= National Correct Coding Initiative =

The National Correct Coding Initiative (NCCI) is a Centers for Medicare & Medicaid Services (CMS) program designed to prevent improper payment of procedures that should not be submitted together.

There are two categories of edits:
- Physician Edits: these code pair edits apply to physicians, non-physician practitioners, and Ambulatory Surgery Centers
- Hospital Outpatient Prospective Payment System Edits (Outpatient Edits): these edits apply to the following types of bills: Hospitals (12X and 13X), Skilled Nursing Facilities (22X and 23X), Home Health Agencies Part B (34X), Outpatient Physical Therapy and Speech Language Pathology Providers (74X), and Comprehensive Outpatient Rehabilitation Facilities (75X).

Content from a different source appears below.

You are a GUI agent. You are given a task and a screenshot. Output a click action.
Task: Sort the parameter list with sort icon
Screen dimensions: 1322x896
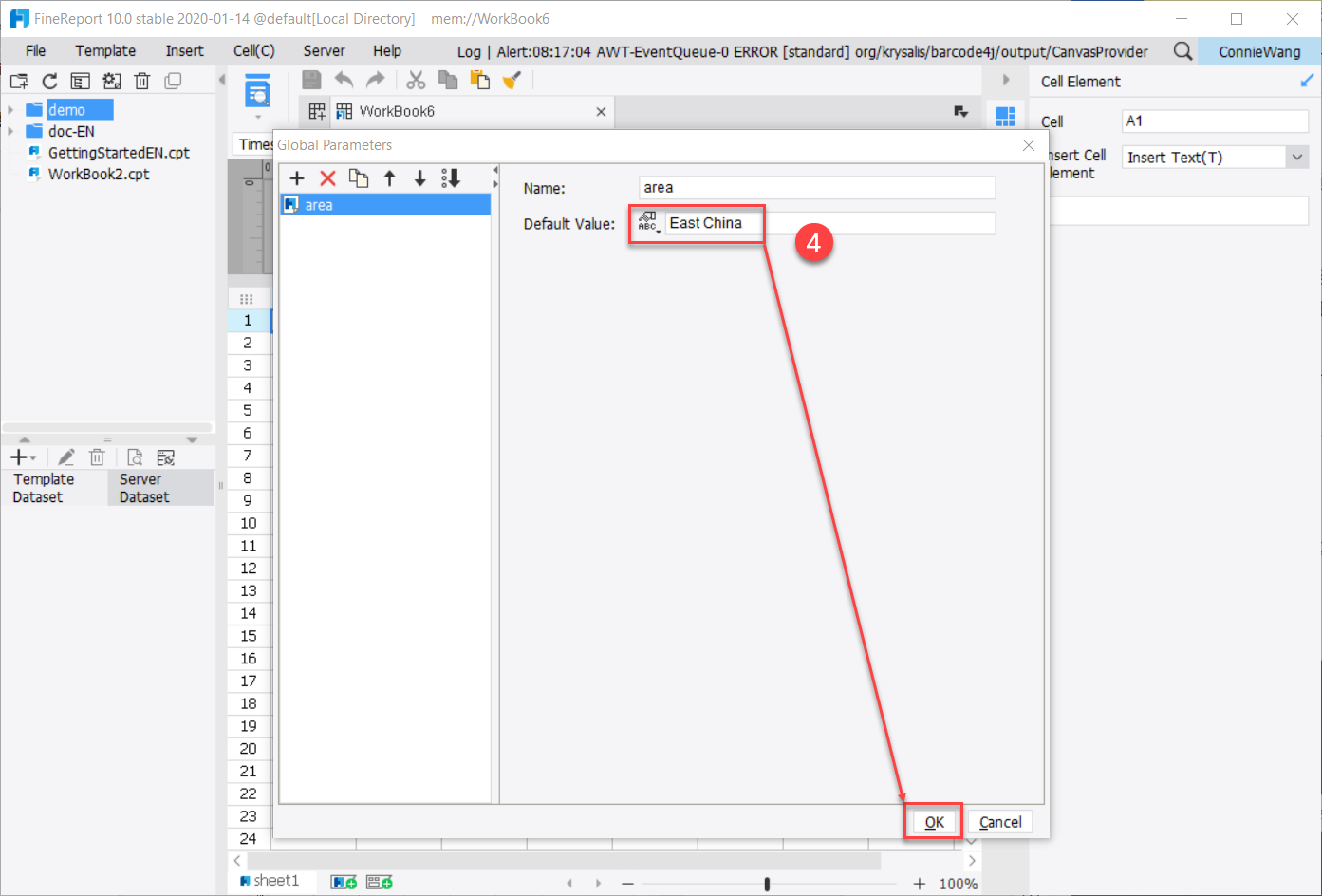[451, 177]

Both the physician and outpatient edits can be split into two further code pair categories:
- Column1/Column2 Code Pairs: these code pairs were created to identify unbundled services. The name is derived from the fact that the code pairs are separated into two columns; Column 1 contains the most comprehensive code, and Column 2 contains component services already covered by that more comprehensive code. These code pairs are further categorized into two sets:
  - Modifier: the appropriate use of a modifier allows these code pair to be reported together. In most cases, the -59 modifier is used, although there are other acceptable modifiers. These modifiers must be supported by documentation in the medical record.
  - No Modifiers: these code pairs should never be reported together, regardless of modifiers.
- Mutually Exclusive Code Pairs (MEC): these code pairs should not be reported together because they are mutually exclusive of each other.
NCCI code pairs must match on member, provider, and date of service. CMS maintains tables of code pair edits and updates these tables on a quarterly basis.